Cross site scripting (XSS) vulnerability on Linux Access Gateway

  • 3575069
  • 13-Apr-2007
  • 26-Apr-2012

Environment

Novell Access Management 3 Linux Access Gateway
nam3ir2.tar.gz patch applied (LAG build 3.0.0-82)

Situation

It is possible to embed malicious commands in a clickable URL which, when a victim clicks on it, can result in theft of sensitive information and browser hijacking.

STEPS TO REPRODUCE:

-Setup a reverse proxy service with an authorization policy that will perform a deny.
-Start ethereal on the local client machine
-With a browser connect to the resource and get the deny message.
-View the sniffer trace, notice you will get a 200 OK with an html page that will redirect you to LAGERROR/error.jsp.
-Next notice the ethereal trace shows you that when you get redirected to the error.jsp that the information for the deny is provided in the query string parameters.
-Think Maliciously and instead change the URL query string parameters.Specifically the ErrorDescription and the StatusCodeDescription parameters are vulnerable to the XSS attack
-You can modify the content however you want too, additionally you do not need to follow the specific steps of GET, authentication, GET denied. You can hit any Linux Access Gateway /LAGERROR/error.jsp and bypass everything else to perform the XSS attack.

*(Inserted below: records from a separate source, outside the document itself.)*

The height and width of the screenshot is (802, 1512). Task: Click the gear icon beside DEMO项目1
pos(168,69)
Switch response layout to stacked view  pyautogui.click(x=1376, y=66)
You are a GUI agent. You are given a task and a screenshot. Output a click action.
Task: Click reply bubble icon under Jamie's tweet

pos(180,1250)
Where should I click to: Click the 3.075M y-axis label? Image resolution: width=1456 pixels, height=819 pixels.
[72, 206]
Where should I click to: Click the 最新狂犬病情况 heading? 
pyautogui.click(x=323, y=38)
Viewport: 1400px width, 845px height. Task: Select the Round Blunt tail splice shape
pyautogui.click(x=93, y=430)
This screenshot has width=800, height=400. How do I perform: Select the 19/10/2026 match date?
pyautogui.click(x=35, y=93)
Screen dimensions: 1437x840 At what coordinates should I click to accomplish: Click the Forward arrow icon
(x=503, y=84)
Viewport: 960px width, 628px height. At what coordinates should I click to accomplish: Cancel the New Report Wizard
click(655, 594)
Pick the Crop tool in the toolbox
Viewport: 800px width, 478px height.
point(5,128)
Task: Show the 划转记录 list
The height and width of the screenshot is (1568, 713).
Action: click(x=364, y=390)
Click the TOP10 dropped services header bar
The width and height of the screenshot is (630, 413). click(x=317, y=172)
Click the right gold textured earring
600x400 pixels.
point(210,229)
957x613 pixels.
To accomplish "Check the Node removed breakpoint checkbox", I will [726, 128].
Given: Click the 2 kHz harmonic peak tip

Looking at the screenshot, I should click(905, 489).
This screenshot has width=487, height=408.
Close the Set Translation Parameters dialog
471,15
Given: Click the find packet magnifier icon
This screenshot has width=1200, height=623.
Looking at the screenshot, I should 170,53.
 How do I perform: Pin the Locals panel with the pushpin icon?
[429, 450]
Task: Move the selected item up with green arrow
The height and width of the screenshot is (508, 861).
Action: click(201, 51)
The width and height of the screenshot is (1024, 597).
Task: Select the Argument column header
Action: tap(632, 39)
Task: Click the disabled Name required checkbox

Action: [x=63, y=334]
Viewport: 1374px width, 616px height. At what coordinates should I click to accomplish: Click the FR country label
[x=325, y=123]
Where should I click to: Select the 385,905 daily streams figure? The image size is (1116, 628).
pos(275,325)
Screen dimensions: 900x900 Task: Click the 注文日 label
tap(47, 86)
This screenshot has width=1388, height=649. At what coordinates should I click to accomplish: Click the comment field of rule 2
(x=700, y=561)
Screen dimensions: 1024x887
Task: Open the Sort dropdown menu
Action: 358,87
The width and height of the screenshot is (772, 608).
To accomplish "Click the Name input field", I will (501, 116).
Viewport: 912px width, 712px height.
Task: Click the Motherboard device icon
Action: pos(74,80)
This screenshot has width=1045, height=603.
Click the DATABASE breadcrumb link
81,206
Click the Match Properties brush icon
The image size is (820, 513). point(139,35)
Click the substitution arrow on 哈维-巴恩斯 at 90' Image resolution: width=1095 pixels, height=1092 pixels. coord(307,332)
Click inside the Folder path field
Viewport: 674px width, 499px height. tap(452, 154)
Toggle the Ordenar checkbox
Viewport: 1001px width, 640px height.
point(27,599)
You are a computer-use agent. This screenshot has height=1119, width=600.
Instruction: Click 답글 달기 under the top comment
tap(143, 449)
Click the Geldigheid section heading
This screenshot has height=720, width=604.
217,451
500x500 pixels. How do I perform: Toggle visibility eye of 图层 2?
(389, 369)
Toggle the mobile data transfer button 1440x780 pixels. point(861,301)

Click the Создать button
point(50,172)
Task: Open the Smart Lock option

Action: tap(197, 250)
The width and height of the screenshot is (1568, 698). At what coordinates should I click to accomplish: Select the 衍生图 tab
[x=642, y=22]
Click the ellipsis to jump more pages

For example trying the following url on a test system e.g. with reverse proxy xsstest.novell.com
By changing the content of the ErrorDescription, one can create any type of content that one wants eg. creating a html form in an attempt to extract user information from the un-suspecting end user.

Resolution

This is fixed in any build of the LAG after 3.0.0-85. All SP1 (3.0.1-*) builds and newer of Access Manager will have this.